The data on science trust, religious faith and science-religion choice was obtained from the 2018 Wellcome Global Monitor (WGM 2018; Wellcome Trust, The Gallup Organization Ltd 2019) and 2017–2022 World Values Survey Wave 7 (WVS Wave 7; EVS/WVS 2021). WGM 2018 surveyed science trust with the item, “In general, would you say that you trust science a lot, some, not much, or not at all?” and the science-religion choice with the item, “Generally speaking, when science disagrees with the teachings of your religion, what do you believe? Science or the teachings of your religion?” Responses were averaged after excluding other options (such as “don’t know” and “refused”) at the country level; therefore, we were able to obtain the science trust and science-religion choice for every country. In addition, WVS wave 7 provides two measures about religious faith and science-religion choice. Religious faith was determined by four items: people’s beliefs in God, life after death, hell, and heaven. These items, with Cronbach’s α = 0.868 and McDonald’s ω = 0.881, were first summed at individual level and then averaged at country level. Science-religion choice was based on a single question, “Please tell us if you strongly agree, agree, disagree, or strongly disagree with the following statements: Whenever science and religion conflict, religion is always right.” In summary, higher country-level score means stronger science trust, strong religious faith and more tendency toward religious choice. The idea here is simple: if a country has more people evaluating science to be more trustworthy, the country should be more pro-science; or if it has more people who select religion rather than science, or has more people holding stronger religious faith, it should be more pro-religion.

In addition, some country characteristics were included as covariables in our regression models. The policy stringency index (“stringency index”) was derived by OWID from the Oxford COVID-19 Government Response Tracker, which involves indicators such as travel bans and workplace closures. We used the mean stringency index of all records to represent the evaluation of a country’s average pandemic policy stringency. Poverty data was from the OWID database, which represents the share of the population living in extreme poverty. GDP was also was provided by OWID. Please note that data for both Poverty and GDP are constant values in every country each day. Government trust and vaccine trust are present within WGM 2018. Government trust was defined by asking, “How much do you trust the national government in this country?” Vaccine trust was measured by two items: people’s evaluation of the statements, “Vaccines are safe” and “Vaccines are effective”. The correlation of the two items is r = 0.58, p < 0.001, 95%CI = (0.58, 0.59). They were first combined at individual level and second at country level. Data on aging and population density, both from OWID, indicate the proportion of people older than 65 and the number of people divided by land area.

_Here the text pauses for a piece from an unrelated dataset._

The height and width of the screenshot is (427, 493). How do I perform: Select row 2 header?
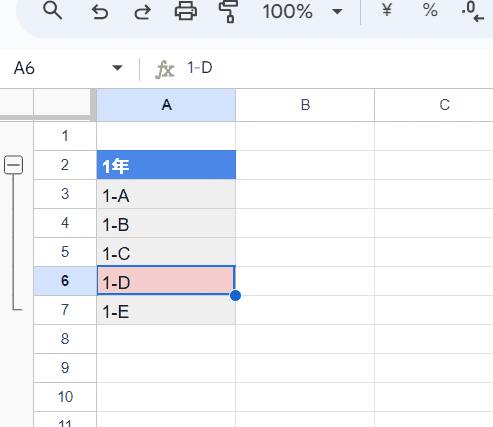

To organize data from the different databases, WGM 2018 and WVS wave 7 were respectively combined with OWID data by matching country names or ISO country code. There are some cases in which different names for a country were used in the three databases, such as “Palestine” in OWID as opposed to “Palestinian Territories” in WGM 2018, and “MOR” in WVS wave 7 as opposed to “MAR” in OWID (both refer to Morocco). We tried our best to deal with such impediments, see our analytic codes for details. For China, the mainland, Hong Kong, Macao, and Taiwan were calculated separately. The name “China” used in this study denotes the mainland China.